**Data for analysis:**
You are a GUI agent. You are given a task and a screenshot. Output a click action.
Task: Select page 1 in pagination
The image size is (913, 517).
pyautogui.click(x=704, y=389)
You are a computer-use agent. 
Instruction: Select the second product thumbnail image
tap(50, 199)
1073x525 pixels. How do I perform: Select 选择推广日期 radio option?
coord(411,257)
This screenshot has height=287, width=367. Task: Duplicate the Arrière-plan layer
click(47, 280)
* * *
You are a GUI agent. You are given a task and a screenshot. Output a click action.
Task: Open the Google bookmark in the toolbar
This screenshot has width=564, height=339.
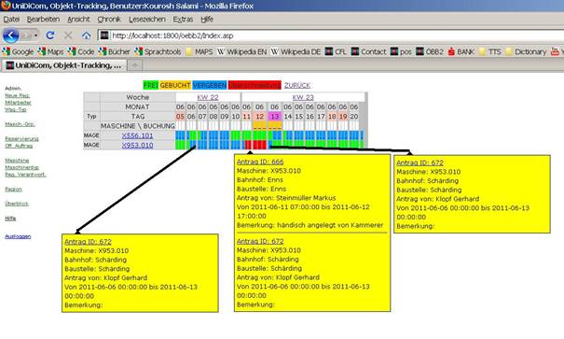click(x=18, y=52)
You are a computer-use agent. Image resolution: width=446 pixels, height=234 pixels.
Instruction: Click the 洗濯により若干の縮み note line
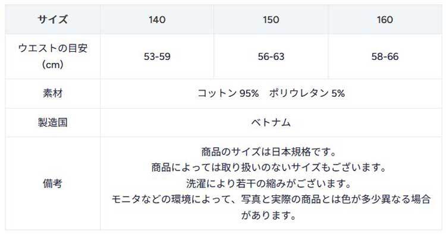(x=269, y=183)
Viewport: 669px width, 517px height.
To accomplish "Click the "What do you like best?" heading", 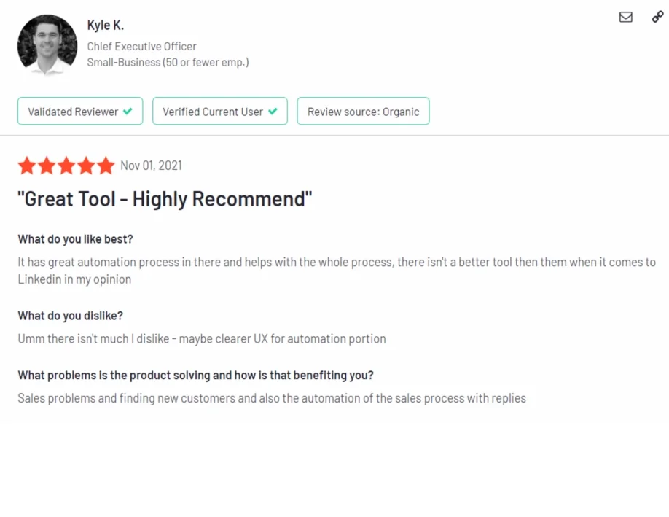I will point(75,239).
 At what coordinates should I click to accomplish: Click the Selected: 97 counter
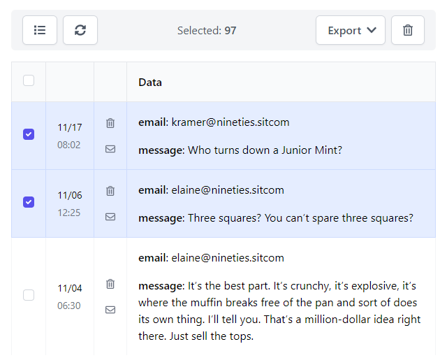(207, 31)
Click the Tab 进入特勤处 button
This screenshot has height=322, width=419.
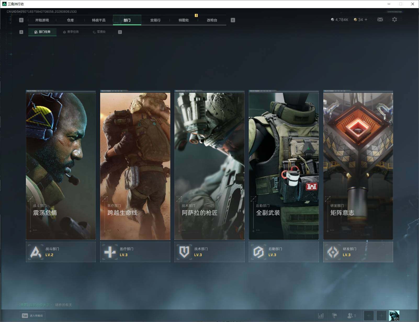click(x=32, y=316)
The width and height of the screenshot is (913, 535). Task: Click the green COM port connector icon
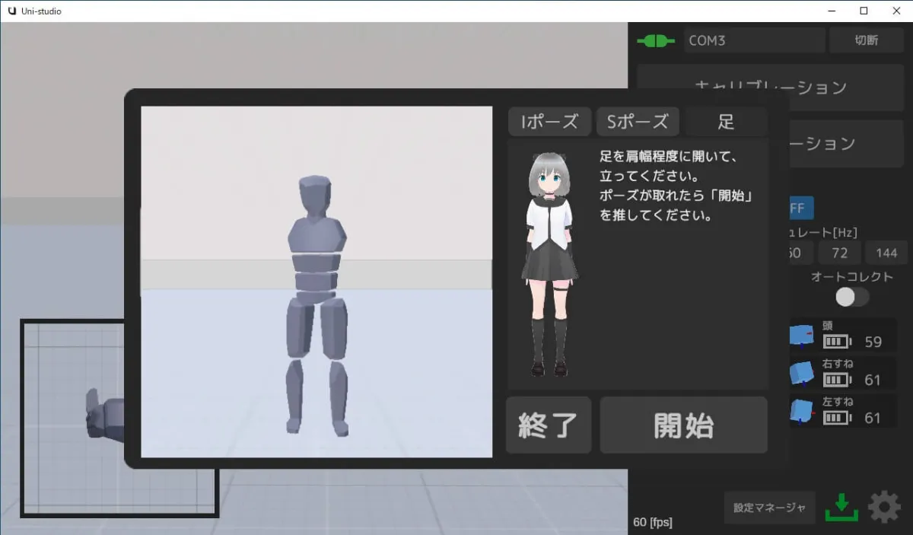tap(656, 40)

**Required work:**
Copy every line of the entries in which "computer" can be found.

**Your response:**
You are a computer-use agent. 
You are a computer-use agent. Image resolution: width=446 pixels, height=234 pixels.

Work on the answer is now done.